# [INSTRUCTIONS TO FOLLOW]
Repeat the records below line by line, exactly, finishing on the line that contains "Close the Combat".

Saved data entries
* * * * *
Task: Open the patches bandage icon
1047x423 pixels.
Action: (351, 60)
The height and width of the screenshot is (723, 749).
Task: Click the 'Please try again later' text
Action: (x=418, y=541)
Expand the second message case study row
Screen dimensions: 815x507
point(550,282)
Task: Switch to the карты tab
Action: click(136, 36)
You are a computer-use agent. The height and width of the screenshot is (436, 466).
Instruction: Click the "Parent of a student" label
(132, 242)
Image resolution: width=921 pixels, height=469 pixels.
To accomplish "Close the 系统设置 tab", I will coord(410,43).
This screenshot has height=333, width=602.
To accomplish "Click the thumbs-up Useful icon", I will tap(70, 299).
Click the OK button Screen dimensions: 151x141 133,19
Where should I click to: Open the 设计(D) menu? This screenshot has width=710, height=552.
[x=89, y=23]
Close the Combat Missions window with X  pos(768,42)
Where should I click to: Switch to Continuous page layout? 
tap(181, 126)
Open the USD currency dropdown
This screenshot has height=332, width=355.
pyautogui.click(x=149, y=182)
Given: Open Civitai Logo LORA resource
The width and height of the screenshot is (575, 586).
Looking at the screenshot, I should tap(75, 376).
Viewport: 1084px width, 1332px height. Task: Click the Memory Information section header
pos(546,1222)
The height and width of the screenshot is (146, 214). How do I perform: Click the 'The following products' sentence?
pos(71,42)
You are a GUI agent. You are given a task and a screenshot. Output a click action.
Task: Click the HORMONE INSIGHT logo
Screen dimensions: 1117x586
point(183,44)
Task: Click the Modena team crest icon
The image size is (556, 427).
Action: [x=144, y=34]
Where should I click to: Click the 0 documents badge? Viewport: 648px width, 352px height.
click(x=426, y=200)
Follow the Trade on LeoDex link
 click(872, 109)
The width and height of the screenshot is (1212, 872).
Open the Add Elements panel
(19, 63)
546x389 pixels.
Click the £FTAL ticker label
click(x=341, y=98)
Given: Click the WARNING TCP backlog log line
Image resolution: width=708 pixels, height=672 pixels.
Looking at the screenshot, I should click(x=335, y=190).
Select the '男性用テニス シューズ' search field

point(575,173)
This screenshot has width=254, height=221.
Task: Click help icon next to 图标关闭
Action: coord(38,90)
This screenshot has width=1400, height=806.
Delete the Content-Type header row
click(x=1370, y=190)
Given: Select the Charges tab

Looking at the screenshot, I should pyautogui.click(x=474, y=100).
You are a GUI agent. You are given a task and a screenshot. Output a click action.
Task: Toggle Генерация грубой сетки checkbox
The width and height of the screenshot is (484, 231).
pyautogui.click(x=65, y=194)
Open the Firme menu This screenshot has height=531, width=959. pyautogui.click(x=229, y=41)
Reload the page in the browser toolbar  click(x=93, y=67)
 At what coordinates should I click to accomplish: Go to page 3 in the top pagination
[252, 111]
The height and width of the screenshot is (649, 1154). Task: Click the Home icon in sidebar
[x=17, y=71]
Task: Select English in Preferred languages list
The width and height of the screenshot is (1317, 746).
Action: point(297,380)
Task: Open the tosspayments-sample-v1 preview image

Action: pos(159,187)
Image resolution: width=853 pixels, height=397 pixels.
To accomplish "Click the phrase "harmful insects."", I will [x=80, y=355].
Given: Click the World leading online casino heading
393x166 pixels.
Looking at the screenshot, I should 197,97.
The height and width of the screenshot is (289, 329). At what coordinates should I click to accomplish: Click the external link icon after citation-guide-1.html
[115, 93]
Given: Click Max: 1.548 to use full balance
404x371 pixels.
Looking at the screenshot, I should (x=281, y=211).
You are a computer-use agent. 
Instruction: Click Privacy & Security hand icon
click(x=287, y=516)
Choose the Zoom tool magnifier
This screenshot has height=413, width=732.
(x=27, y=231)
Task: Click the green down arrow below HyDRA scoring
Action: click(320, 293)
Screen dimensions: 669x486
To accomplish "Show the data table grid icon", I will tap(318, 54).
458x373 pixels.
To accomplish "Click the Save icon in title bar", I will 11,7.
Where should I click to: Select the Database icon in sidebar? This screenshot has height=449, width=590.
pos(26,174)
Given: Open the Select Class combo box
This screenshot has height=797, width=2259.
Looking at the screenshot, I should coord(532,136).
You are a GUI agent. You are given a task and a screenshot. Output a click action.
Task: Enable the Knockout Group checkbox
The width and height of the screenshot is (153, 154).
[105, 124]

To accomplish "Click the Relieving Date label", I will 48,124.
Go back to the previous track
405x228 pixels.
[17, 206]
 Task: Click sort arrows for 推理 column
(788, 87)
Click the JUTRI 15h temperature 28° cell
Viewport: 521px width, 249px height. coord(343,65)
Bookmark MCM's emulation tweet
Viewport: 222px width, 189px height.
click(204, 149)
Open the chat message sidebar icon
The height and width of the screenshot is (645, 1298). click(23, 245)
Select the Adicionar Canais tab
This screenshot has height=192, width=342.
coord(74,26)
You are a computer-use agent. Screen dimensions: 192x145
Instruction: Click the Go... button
* * * * *
# [OUTPUT OF THE EXERCISE]
Task: Open the patches bandage icon
1047x423 pixels.
Action: (351, 60)
The height and width of the screenshot is (723, 749).
Task: Click the 'Please try again later' text
Action: (x=418, y=541)
Expand the second message case study row
Screen dimensions: 815x507
point(550,282)
Task: Switch to the карты tab
Action: click(136, 36)
You are a computer-use agent. The height and width of the screenshot is (436, 466).
Instruction: Click the "Parent of a student" label
(132, 242)
Image resolution: width=921 pixels, height=469 pixels.
To accomplish "Close the 系统设置 tab", I will coord(410,43).
This screenshot has height=333, width=602.
To accomplish "Click the thumbs-up Useful icon", I will tap(70, 299).
Click the OK button Screen dimensions: 151x141 133,19
Where should I click to: Open the 设计(D) menu? This screenshot has width=710, height=552.
[x=89, y=23]
Close the Combat Missions window with X  pos(768,42)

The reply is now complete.